I have a dataframe and I want to aggregate to daily.
data = [
(125, '2012-10-10','good'),
(20, '2012-10-10','good'),
(40, '2012-10-10','bad'),
(60, '2012-10-10','NA')]
df = spark.createDataFrame(data, ["temperature", "date","performance"])
I could aggregate numerical values using spark built in functions like max, min, avg. How could I aggregate strings?
I expect something like:
date | max_temp | min_temp | performance_frequency |
---|---|---|---|
2012-10-10 | 125 | 20 | "good": 2, "bad":1, "NA":1 |
We can use MapType and UDF with Counter to return the value counts,
from pyspark.sql import functions as F
from pyspark.sql.types import MapType,StringType,IntegerType
from collections import Counter
data = [(125, '2012-10-10','good'),(20, '2012-10-10','good'),(40, '2012-10-10','bad'),(60, '2012-10-10','NA')]
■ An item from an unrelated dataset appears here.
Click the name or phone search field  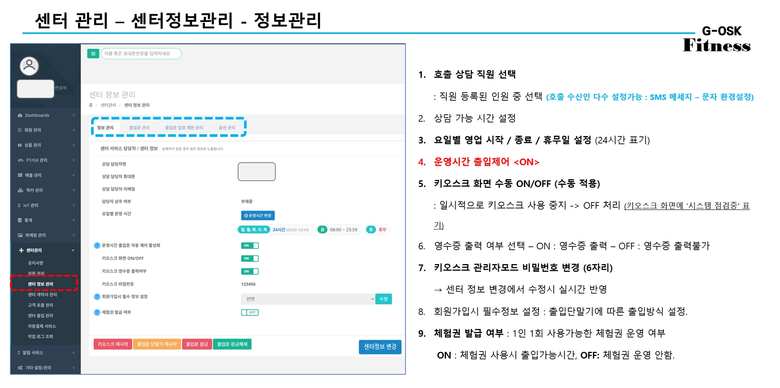[141, 54]
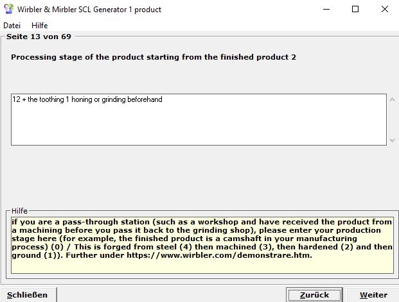Click the '12 + the toothing' entry text
The width and height of the screenshot is (399, 302).
click(87, 100)
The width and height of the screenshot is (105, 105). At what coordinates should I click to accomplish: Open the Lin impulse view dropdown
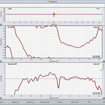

df = spark.createDataFrame(data, ["temperature", "date","performance"])
udf1 = F.udf(lambda x: dict(Counter(x)),MapType(StringType(),IntegerType()))
df.groupby('date').agg(F.min('temperature'),F.max('temperature'),udf1(F.collect_list('performance')).alias('performance_frequency')).show(1,False)
+----------+----------------+----------------+---------------------------------+
|date |min(temperature)|max(temperature)|performance_frequency |
+----------+----------------+----------------+---------------------------------+
|2012-10-10|20 |125 |Map(NA -> 1, bad -> 1, good -> 2)|
+----------+----------------+----------------+---------------------------------+
df.groupby('date').agg(F.min('temperature'),F.max('temperature'),udf1(F.collect_list('performance')).alias('performance_frequency')).collect()
[Row(date='2012-10-10', min(temperature)=20, max(temperature)=125, performance_frequency={'bad': 1, 'good': 2, 'NA': 1})]
Hope this helps!